Supplied material section start
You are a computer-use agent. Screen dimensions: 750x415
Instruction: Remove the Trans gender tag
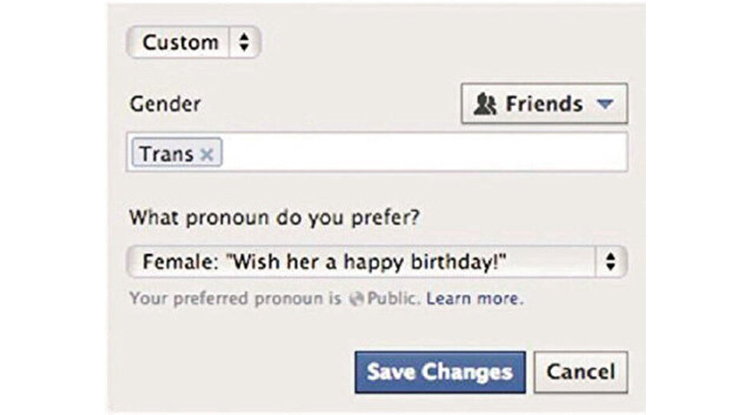[207, 154]
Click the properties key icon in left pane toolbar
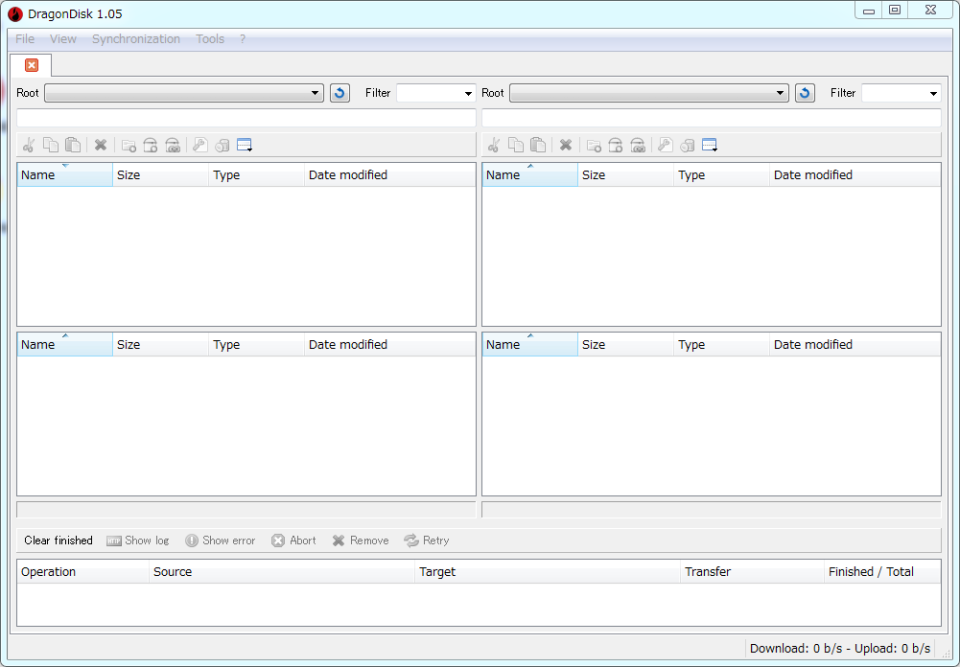Image resolution: width=960 pixels, height=667 pixels. pos(200,145)
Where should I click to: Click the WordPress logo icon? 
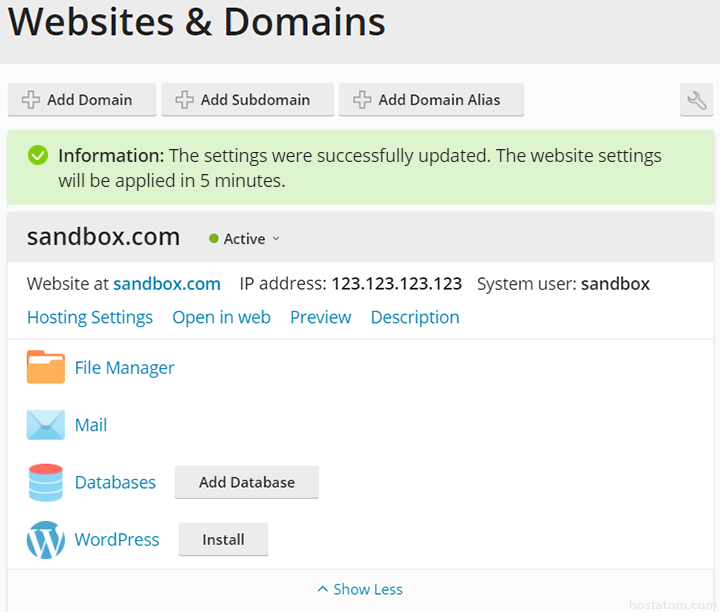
Supplied material section end
• Task:
Retype the data above as given, letting no picture into the copy.

• Exercise solution:
You are a computer-use agent. Screen dimensions: 750x415
Instruction: Remove the Trans gender tag
[207, 154]
Click the properties key icon in left pane toolbar
Image resolution: width=960 pixels, height=667 pixels. pos(200,145)
Where should I click to: Click the WordPress logo icon? 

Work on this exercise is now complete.